Dwillis grew up in Dayton. Her mother worked for the Industrial Commission of Ohio, which serves injured workers by resolving workers’ compensation claims. After graduating from Wilbur Wright High School, Dwillis got married and began raising a family.
In 2001, she started home-schooling her children and then created a school at her church. There were 11 students the first year. The following year the school had tripled in size.
“I really especially liked the troubled kids,” she said. “The kids that didn’t do well in school always did well in our school. I give a lot of encouragement, a lot of mentoring. So I had a passion for that.”
In 2005, Dwillis decided she needed more education to work at the school, so she enrolled at Sinclair Community College and earned her associate degree in psychology.
Then it was on to Wright State. Her plan was to become a schoolteacher.
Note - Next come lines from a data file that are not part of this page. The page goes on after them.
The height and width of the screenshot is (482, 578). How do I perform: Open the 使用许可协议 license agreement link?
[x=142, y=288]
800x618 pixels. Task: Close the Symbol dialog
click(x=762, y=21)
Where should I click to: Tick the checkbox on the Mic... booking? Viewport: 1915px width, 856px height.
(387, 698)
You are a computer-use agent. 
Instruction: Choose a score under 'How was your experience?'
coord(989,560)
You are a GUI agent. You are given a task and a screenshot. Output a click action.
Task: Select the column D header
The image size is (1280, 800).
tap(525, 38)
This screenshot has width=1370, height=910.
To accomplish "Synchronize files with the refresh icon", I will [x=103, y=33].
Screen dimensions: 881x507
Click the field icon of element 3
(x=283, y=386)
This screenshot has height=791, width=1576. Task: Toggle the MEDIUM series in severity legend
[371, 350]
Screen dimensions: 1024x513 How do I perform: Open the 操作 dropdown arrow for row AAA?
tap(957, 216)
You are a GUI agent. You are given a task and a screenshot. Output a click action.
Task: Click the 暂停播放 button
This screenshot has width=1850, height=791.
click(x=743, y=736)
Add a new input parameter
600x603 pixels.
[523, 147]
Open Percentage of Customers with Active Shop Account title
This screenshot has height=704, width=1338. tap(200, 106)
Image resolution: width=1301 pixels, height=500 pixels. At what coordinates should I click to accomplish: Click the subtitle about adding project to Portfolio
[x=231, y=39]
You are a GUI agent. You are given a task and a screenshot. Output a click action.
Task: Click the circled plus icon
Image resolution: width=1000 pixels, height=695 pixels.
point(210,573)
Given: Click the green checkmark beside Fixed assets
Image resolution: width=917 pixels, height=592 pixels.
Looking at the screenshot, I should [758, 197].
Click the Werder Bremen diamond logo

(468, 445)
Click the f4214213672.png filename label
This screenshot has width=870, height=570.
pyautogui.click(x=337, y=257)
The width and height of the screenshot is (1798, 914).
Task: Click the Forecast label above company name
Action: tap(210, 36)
But she discovered and fell in love with the Rehabilitation Services program, which focuses on at-risk young people. She did an internship at Catholic Social Services and in 2014 graduated with a 4.0 GPA and a bachelor’s degree in rehabilitation services.
She was immediately hired.
The agency’s ParentLink program teaches nurturing-parenting skills and in part focuses on preventing child abuse. Dwillis is skilled at getting her clients to open up about themselves and helps them meet challenges by building up their confidence and self-esteem.
“I show a lot of respect for what the person is going through. And I use humor,” she said. “It’s just very, very rewarding. I’ve got a passion for it.”